Stored entries
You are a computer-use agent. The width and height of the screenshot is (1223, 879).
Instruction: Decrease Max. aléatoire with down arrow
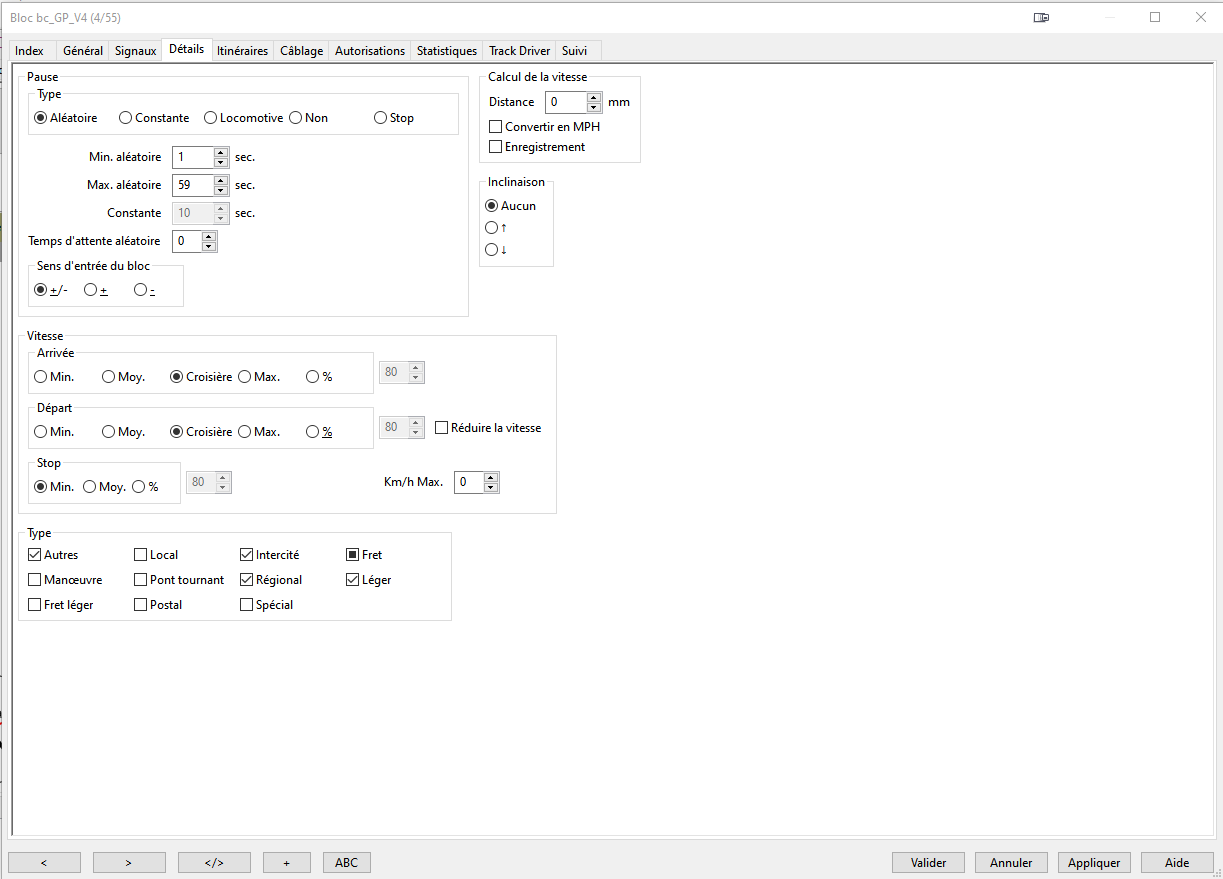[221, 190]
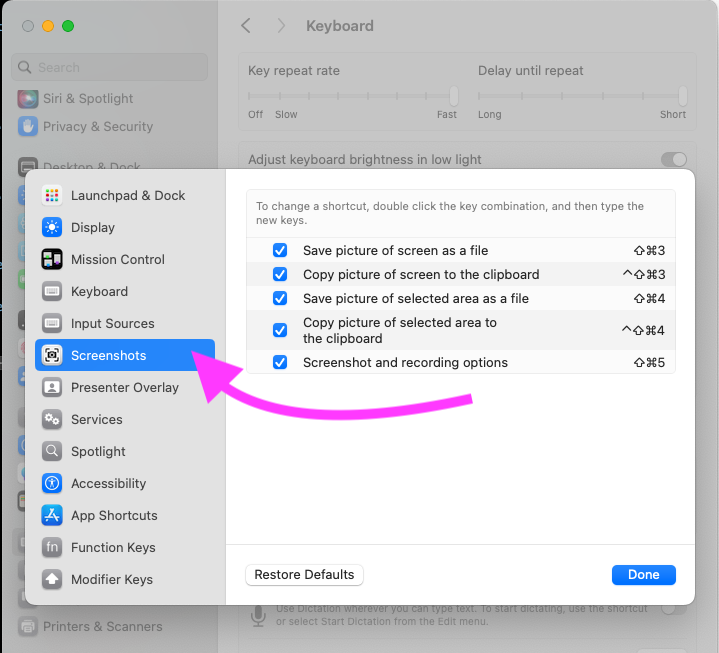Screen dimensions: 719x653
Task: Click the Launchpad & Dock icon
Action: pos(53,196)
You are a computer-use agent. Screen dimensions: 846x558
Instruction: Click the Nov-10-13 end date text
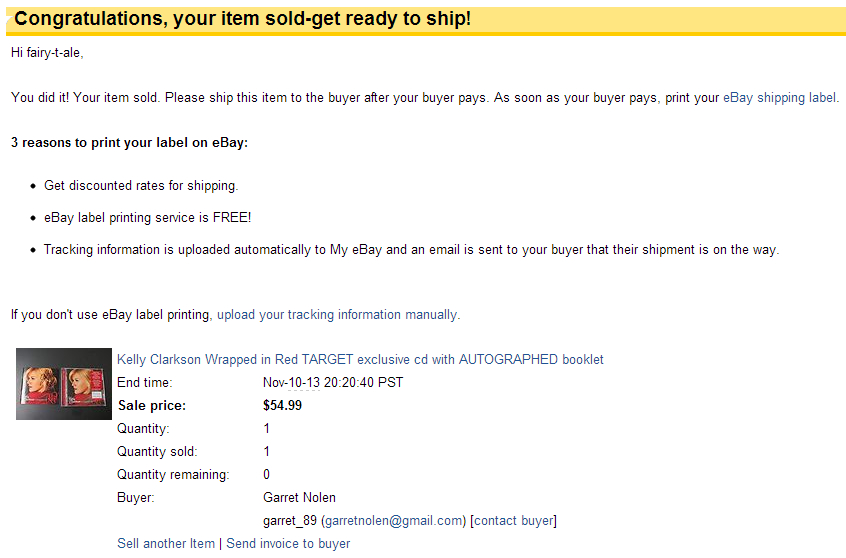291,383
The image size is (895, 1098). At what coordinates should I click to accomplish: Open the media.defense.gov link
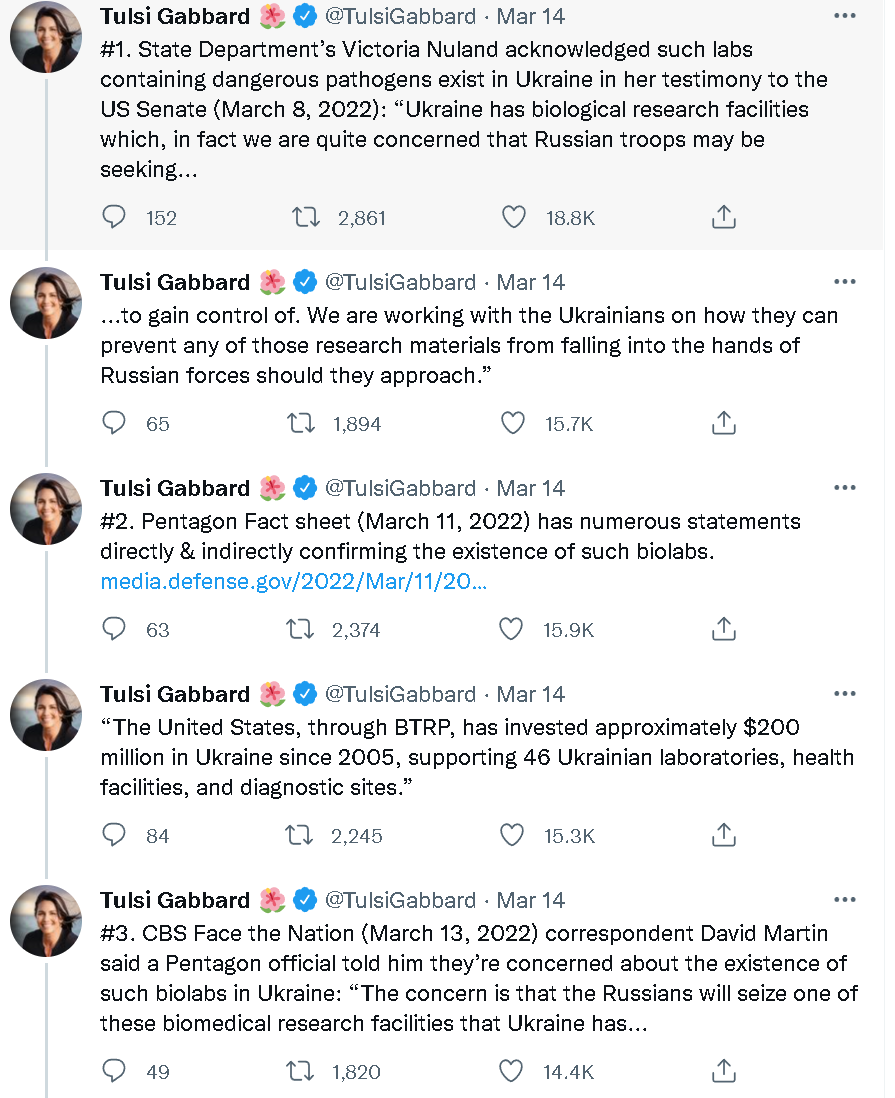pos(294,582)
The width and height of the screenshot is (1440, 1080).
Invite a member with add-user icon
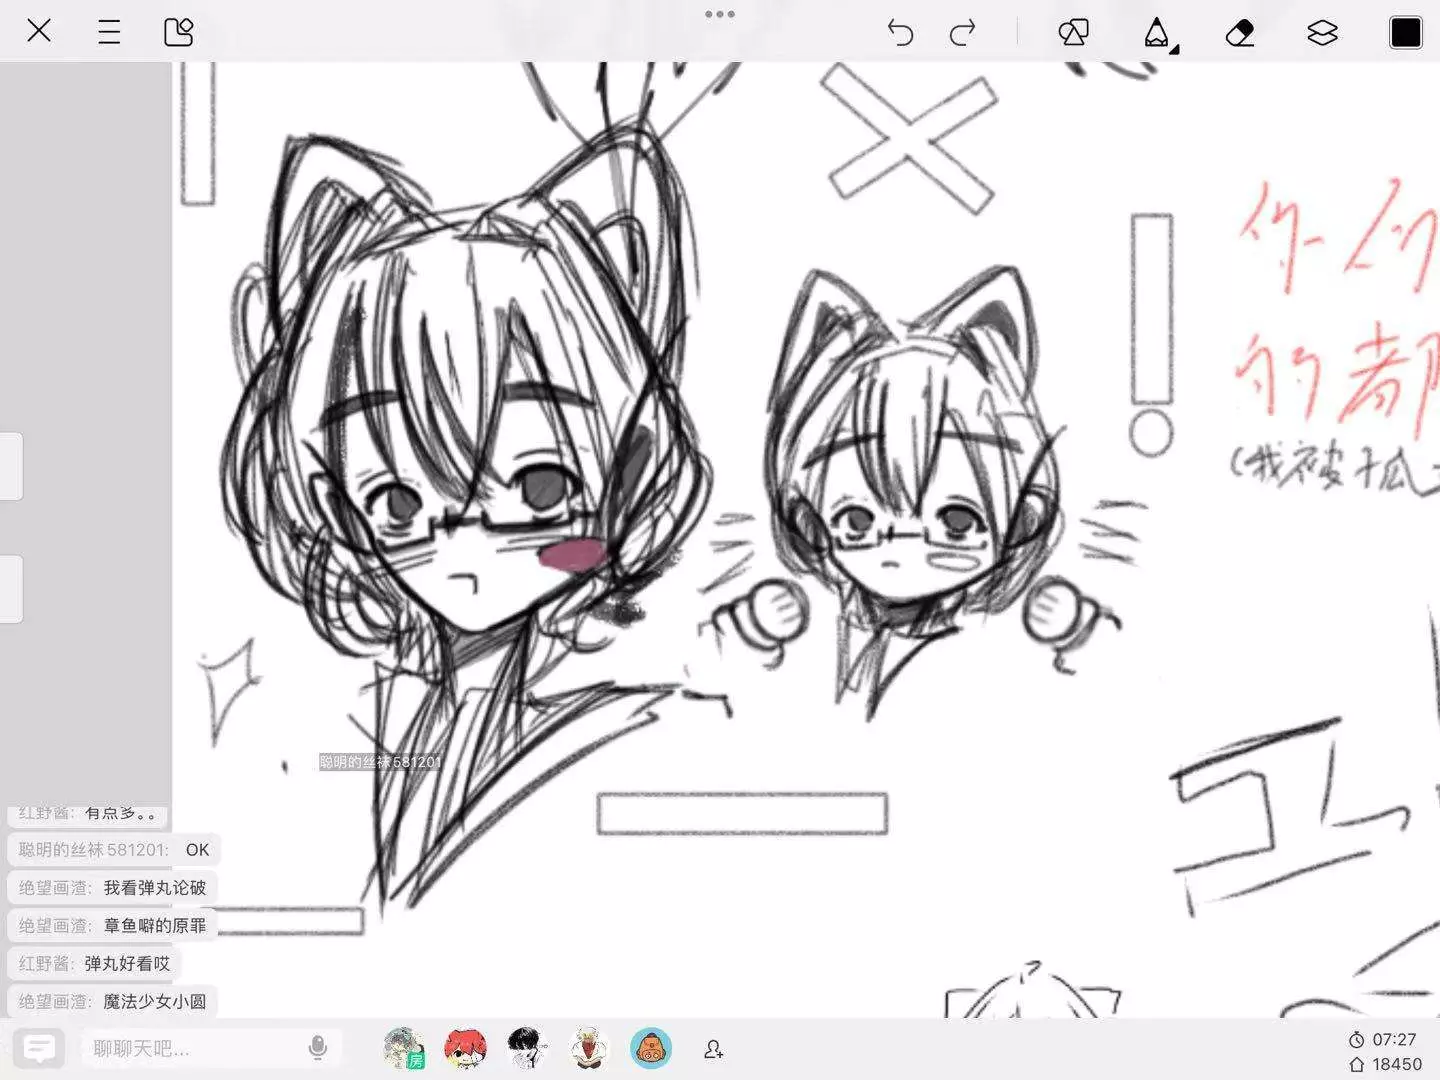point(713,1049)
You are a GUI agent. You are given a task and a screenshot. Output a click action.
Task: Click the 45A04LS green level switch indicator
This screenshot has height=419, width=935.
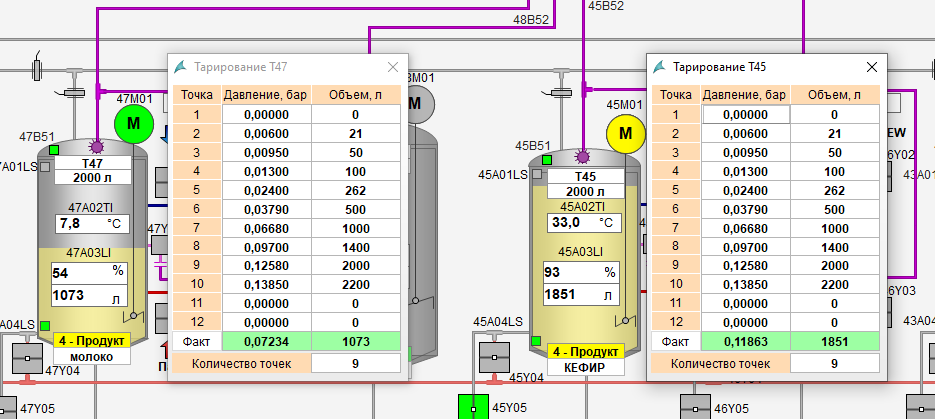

What is required >> Your task is to copy each line of the entries that includes the word "agent".

Answer section >>
You are a computer-use agent. The width and height of the screenshot is (1223, 879).
You are a computer-use agent. Screen dimensions: 846x558
You are a GUI agent. You are given a task and a screenshot. Output a click action.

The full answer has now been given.